Problem details
From the line containing "The width and height of the screenshot is (1242, 852)." down to the final line of the entries below, restate each line word for word and add nothing.
*** Opening Working data ***
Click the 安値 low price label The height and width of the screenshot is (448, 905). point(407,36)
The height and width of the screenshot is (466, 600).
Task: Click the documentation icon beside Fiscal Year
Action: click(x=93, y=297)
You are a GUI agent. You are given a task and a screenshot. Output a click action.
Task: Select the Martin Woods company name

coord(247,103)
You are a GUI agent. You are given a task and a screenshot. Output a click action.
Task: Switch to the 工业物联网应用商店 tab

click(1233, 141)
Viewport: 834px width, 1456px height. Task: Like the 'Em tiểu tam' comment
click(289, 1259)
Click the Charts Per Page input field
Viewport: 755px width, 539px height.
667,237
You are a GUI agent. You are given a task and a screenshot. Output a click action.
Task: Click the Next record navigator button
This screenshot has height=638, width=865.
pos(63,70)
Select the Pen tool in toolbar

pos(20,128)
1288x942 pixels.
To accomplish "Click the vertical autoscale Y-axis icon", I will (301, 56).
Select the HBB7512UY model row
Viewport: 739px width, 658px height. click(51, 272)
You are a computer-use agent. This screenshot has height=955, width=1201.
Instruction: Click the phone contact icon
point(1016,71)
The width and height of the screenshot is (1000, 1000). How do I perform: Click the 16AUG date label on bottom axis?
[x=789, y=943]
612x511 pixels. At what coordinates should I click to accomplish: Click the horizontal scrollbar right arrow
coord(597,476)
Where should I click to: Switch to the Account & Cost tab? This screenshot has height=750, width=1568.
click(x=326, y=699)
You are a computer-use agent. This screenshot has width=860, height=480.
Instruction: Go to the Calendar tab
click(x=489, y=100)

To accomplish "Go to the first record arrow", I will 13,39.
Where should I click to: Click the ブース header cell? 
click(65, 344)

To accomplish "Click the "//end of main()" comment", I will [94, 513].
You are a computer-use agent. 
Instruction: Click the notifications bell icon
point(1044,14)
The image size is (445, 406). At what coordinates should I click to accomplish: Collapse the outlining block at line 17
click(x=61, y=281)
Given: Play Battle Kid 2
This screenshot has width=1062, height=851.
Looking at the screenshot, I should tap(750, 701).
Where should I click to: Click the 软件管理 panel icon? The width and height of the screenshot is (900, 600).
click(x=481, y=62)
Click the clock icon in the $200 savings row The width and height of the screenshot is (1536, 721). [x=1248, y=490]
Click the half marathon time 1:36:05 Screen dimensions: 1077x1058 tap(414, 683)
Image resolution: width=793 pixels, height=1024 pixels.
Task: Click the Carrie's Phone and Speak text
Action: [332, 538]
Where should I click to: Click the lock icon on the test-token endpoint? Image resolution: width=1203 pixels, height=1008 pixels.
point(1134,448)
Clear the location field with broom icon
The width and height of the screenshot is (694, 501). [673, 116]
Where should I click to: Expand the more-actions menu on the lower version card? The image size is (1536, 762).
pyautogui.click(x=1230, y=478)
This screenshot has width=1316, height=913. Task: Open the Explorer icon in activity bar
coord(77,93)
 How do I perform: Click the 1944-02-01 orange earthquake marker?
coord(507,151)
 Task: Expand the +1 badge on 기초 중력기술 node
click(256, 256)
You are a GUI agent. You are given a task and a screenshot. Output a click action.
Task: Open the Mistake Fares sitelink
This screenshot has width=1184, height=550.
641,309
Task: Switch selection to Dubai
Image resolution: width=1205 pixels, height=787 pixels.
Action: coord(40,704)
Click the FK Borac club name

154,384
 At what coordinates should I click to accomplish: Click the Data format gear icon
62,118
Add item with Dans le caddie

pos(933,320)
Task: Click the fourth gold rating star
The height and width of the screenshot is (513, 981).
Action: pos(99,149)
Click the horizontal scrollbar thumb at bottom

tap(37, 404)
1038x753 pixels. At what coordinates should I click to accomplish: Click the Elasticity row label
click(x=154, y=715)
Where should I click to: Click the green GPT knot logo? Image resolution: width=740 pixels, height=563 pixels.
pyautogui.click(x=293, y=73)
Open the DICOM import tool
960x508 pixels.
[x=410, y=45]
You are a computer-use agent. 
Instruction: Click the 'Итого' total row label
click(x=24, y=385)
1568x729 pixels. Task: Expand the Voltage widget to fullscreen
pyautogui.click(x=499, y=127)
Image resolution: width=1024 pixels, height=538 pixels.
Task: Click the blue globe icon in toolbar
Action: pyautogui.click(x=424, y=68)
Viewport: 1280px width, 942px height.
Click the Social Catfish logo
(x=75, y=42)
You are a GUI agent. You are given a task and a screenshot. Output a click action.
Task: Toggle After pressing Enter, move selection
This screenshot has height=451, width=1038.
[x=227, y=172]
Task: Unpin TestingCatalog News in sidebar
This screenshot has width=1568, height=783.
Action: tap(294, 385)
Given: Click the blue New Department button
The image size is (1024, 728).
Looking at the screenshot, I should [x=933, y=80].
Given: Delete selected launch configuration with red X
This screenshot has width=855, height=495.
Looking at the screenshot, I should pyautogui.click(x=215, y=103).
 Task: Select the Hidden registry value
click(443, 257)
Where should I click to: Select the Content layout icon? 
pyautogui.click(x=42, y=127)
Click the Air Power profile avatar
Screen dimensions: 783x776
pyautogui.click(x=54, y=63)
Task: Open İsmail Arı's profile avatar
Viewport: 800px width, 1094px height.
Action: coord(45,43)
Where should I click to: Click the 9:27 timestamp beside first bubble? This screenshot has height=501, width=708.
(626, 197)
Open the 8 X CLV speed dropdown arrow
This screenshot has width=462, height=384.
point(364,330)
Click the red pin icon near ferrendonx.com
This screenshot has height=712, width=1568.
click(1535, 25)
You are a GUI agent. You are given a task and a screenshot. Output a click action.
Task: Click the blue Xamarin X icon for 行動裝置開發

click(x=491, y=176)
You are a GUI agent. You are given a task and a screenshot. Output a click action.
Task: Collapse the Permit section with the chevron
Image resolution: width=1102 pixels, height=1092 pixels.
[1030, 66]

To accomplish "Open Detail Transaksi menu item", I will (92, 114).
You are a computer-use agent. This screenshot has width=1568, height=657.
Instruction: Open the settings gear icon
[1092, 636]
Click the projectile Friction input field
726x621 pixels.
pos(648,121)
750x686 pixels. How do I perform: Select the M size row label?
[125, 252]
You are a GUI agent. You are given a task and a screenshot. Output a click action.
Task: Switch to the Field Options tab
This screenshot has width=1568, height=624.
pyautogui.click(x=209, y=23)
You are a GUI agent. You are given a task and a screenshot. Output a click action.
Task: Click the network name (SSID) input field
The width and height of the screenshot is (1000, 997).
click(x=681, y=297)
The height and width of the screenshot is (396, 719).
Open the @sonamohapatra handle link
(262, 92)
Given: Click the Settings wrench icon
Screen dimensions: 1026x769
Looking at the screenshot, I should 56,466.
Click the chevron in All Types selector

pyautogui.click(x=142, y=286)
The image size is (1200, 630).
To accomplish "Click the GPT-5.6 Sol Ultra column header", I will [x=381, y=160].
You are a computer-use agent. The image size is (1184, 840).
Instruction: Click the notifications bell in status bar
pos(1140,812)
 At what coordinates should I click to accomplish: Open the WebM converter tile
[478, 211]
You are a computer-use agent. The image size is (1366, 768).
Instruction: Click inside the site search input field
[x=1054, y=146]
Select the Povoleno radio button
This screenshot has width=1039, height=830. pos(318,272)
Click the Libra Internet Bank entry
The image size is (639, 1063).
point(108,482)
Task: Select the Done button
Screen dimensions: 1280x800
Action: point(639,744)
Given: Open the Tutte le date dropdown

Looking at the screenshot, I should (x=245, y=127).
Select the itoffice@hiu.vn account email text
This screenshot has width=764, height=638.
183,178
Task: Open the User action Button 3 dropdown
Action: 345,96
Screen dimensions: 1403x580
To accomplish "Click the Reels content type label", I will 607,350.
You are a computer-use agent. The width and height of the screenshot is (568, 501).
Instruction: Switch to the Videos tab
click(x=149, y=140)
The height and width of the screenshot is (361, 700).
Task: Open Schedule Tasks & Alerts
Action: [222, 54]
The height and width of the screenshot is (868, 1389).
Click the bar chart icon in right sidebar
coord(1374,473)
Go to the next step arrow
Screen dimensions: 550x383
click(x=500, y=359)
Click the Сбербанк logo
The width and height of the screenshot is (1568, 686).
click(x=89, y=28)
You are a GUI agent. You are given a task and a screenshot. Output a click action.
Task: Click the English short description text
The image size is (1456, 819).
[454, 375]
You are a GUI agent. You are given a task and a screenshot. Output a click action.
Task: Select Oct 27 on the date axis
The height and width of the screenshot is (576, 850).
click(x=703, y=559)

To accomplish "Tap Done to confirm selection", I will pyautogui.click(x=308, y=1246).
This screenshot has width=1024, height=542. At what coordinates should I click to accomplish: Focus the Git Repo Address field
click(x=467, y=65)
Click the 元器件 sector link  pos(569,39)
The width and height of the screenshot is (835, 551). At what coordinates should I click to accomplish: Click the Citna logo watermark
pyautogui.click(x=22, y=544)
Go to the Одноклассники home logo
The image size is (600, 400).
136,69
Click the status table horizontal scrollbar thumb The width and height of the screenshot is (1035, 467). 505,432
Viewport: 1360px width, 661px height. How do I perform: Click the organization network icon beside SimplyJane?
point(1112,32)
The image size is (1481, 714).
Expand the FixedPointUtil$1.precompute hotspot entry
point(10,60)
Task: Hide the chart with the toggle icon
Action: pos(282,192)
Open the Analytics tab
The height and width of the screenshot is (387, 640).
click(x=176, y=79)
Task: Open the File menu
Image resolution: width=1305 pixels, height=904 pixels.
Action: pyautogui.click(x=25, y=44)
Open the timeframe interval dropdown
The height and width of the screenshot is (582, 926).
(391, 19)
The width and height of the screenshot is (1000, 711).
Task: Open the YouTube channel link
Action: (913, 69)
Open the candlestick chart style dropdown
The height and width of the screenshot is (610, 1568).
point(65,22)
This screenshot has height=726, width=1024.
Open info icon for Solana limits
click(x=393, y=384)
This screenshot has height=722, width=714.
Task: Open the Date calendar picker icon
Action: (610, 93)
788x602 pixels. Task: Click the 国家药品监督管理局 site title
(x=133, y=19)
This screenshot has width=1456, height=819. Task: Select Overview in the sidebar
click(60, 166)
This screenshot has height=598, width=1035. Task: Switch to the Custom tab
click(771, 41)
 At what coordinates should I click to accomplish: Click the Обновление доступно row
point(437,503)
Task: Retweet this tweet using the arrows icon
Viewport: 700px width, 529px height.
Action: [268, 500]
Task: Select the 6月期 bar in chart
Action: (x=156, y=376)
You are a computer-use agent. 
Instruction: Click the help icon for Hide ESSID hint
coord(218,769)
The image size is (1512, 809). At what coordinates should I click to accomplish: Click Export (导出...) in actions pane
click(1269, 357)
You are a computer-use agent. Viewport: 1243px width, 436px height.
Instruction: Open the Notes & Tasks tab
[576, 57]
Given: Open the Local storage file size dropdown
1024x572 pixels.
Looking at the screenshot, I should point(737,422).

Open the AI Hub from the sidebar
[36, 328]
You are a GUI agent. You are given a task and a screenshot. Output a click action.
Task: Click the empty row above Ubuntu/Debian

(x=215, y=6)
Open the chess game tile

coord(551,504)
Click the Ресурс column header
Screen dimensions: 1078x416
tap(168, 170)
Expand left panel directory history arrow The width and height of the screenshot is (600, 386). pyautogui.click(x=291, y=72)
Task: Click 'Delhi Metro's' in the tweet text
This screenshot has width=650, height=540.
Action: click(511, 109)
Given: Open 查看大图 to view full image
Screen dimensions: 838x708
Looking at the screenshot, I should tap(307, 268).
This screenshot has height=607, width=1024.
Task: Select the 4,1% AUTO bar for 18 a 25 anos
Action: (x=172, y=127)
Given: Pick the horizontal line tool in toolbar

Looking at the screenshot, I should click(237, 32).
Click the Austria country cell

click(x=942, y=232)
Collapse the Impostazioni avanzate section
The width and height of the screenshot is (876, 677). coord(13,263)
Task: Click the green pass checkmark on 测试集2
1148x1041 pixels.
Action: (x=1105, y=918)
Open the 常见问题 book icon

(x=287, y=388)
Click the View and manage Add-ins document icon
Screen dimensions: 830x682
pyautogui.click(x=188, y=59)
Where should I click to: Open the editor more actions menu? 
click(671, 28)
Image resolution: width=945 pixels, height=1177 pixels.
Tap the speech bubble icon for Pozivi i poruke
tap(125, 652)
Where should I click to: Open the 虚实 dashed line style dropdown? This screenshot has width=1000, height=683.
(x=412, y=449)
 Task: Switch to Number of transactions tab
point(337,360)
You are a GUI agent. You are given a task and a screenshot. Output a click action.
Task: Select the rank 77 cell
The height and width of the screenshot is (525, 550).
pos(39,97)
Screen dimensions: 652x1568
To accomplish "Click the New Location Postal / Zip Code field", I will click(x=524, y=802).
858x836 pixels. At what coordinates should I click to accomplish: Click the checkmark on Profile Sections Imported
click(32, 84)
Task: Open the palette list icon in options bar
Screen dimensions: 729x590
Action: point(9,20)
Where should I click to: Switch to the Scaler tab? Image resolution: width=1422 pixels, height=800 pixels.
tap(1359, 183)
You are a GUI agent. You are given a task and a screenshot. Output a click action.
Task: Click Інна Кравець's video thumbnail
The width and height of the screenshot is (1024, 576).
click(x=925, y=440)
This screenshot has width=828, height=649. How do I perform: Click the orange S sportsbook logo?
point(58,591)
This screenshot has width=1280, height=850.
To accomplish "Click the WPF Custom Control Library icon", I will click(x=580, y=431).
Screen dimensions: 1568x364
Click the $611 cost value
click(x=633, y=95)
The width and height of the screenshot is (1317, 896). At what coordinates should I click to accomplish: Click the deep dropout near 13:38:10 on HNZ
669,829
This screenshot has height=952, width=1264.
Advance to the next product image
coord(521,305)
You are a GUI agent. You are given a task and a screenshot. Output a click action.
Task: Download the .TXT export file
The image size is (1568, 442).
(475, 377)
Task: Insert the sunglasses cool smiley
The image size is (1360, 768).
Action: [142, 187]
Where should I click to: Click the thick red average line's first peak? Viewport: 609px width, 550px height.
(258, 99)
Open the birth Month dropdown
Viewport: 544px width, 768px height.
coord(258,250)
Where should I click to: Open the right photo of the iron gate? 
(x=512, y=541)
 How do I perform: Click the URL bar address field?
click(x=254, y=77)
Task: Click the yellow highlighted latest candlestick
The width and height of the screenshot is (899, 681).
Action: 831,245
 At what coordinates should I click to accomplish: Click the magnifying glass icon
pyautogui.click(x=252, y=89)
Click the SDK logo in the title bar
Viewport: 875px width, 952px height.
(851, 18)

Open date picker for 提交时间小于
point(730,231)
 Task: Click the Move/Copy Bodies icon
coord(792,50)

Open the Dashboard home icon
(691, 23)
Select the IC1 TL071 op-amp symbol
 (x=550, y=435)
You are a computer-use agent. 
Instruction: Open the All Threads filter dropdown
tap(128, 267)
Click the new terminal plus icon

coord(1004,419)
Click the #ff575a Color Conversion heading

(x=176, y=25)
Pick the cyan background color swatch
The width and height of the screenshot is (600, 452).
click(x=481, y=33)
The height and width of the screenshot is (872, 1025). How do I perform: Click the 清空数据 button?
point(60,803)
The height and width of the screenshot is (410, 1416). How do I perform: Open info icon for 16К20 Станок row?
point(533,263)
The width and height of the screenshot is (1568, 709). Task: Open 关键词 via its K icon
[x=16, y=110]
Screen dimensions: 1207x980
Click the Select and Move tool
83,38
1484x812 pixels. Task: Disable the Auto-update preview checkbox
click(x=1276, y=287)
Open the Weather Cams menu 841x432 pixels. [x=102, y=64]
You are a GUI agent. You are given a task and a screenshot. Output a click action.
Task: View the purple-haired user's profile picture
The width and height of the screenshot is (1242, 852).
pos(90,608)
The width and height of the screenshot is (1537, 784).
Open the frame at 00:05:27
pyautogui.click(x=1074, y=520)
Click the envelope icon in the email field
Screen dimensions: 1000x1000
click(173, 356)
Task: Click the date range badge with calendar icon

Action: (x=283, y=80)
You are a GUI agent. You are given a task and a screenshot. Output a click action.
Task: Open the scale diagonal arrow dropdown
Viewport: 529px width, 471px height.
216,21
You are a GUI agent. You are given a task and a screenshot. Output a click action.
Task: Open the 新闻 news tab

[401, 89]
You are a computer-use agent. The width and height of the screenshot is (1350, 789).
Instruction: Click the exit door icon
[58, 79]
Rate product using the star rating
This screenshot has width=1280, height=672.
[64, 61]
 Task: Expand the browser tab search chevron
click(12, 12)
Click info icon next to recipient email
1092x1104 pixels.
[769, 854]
*** Closing Working data ***
Final answer
The width and height of the screenshot is (1242, 852).
pos(90,608)
The width and height of the screenshot is (1537, 784).
Open the frame at 00:05:27
pyautogui.click(x=1074, y=520)
Click the envelope icon in the email field
Screen dimensions: 1000x1000
click(173, 356)
Task: Click the date range badge with calendar icon

Action: (x=283, y=80)
You are a GUI agent. You are given a task and a screenshot. Output a click action.
Task: Open the scale diagonal arrow dropdown
Viewport: 529px width, 471px height.
216,21
You are a GUI agent. You are given a task and a screenshot. Output a click action.
Task: Open the 新闻 news tab

[401, 89]
You are a computer-use agent. The width and height of the screenshot is (1350, 789).
Instruction: Click the exit door icon
[58, 79]
Rate product using the star rating
This screenshot has width=1280, height=672.
[64, 61]
 Task: Expand the browser tab search chevron
click(12, 12)
Click info icon next to recipient email
1092x1104 pixels.
[769, 854]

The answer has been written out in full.